I have a slurm script to run my python code:

#!/bin/bash -l                                                                                                    
#SBATCH --nodes=1                                                                                                 
#SBATCH --ntasks=1                                                                                                
#SBATCH --cpus-per-task=1                                                                                         
#SBATCH --mem=10G                                                                                                 
#SBATCH --account=my_account                                                                                 
#SBATCH --qos=default                                                                                           
#SBATCH --time=2-00:00:00                                                                                         
###Array setup here                                                                                               
#SBATCH --array=1                                                                                                 
#SBATCH --open-mode=truncate                                                                                      
#SBATCH --output=out_files/output.o                                                                              

module purge
module load my_cluster
module load Miniconda3/4.9.2

eval "$(${EBROOTMINICONDA3}/bin/conda shell.bash hook)"

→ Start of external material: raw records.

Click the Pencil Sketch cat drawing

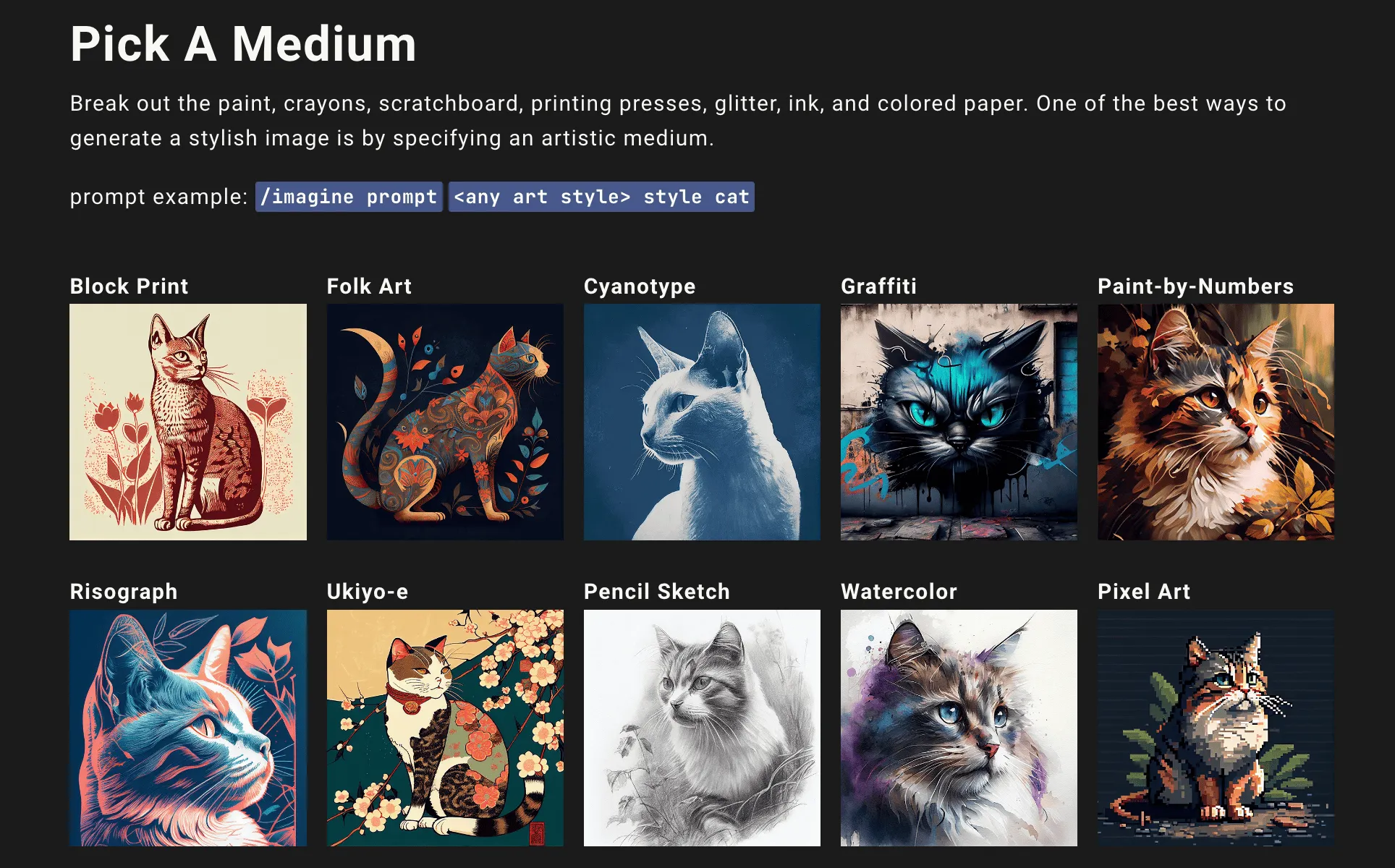(702, 728)
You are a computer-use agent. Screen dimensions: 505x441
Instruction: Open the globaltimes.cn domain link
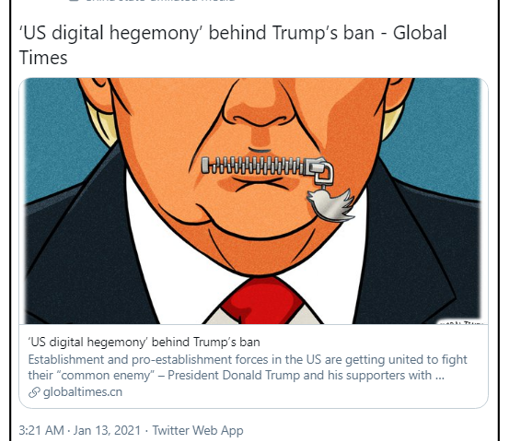(x=83, y=392)
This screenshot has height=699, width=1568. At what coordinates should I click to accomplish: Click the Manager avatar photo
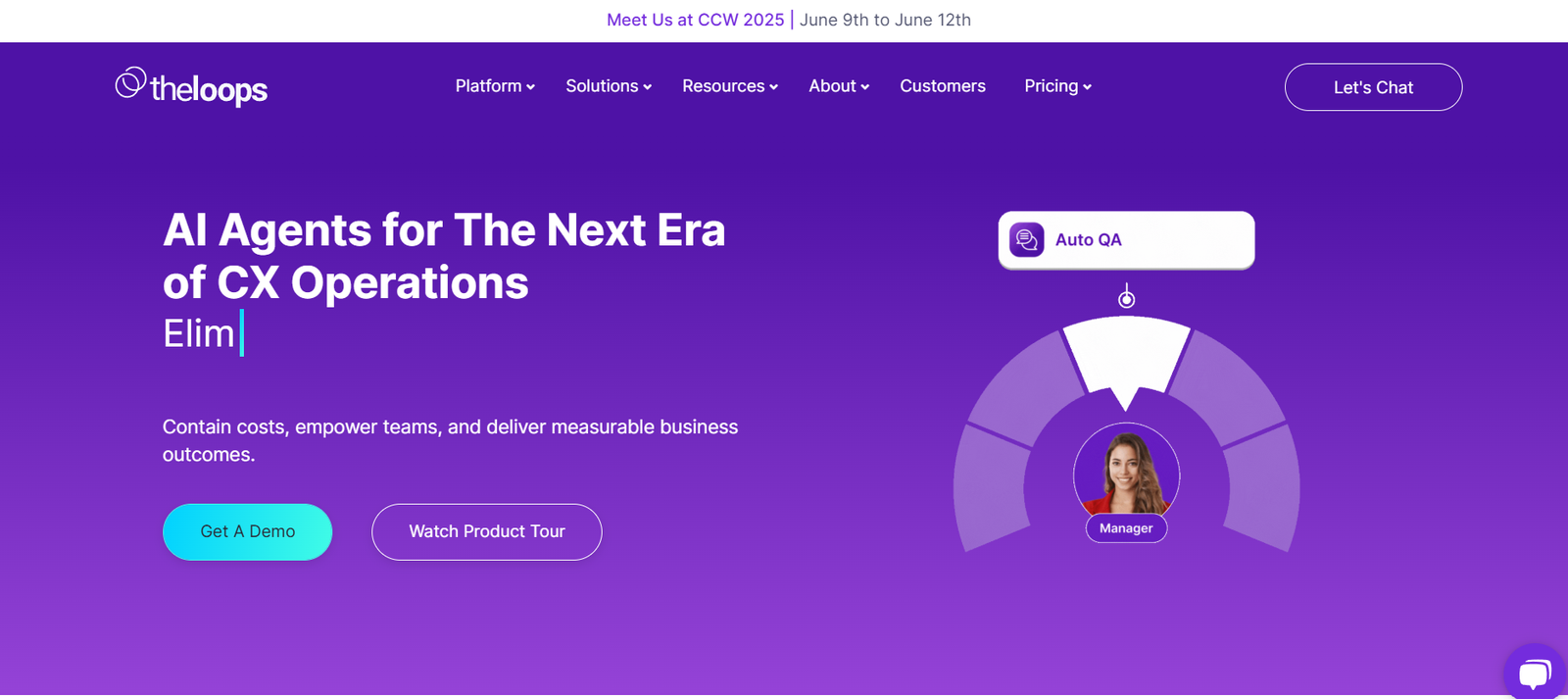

conda activate my_conda_env

cd /my_directory

python my_python_code.py -filename file_a.txt

This works, but at the moment, it just launches 1 job and uses file_a.txt as an argument.

How can I launch 10 simultaneous jobs? I know I can use:

#SBATCH --array=1-10  

but I want to use file_a.txt as the argument for job 1, file_b.txt as the argument for job 2 etc..

I would like to provide the lists of file names as a separate text file if possible, which is read by the slurm script.


Solution

  • As per the docs, the SLURM_ARRAY_TASK_ID environment variable will be set to the (1-indexed) task ID. We can use this env var with sed to get the Nth line from a list of files

    my_files.txt

    file_a.txt
    file_b.txt
    file_c.txt
    

    Credit to this answer for the sed -n "xp" command.

    my_slurm_job.sh

    #!/bin/bash -l                                                                                                    
    #SBATCH --nodes=1                                                                                                 
    #SBATCH --ntasks=1                                                                                                
    #SBATCH --cpus-per-task=1                                                                                         
    #SBATCH --mem=10G                                                                                                 
    #SBATCH --account=my_account                                                                                 
    #SBATCH --qos=default                                                                                           
    #SBATCH --time=2-00:00:00                                                                                         
    ###Array setup here                                                                                               
    #SBATCH --array=1                                                                                                 
    #SBATCH --open-mode=truncate                                                                                      
    #SBATCH --output=out_files/%a_output.o                                                                              
    
    module purge
    module load my_cluster
    module load Miniconda3/4.9.2
    
    eval "$(${EBROOTMINICONDA3}/bin/conda shell.bash hook)"
    
    conda activate my_conda_env
    
    cd /my_directory
    
    # Get the Nth line from my_files.txt
    file_name=$(sed -n "${SLURM_ARRAY_TASK_ID}p" < my_files.txt)
    
    python my_python_code.py -filename ${file_name}
    

    Edited to add the Task ID to the output file name as per FlyingTeller's comment and the Slurm docs.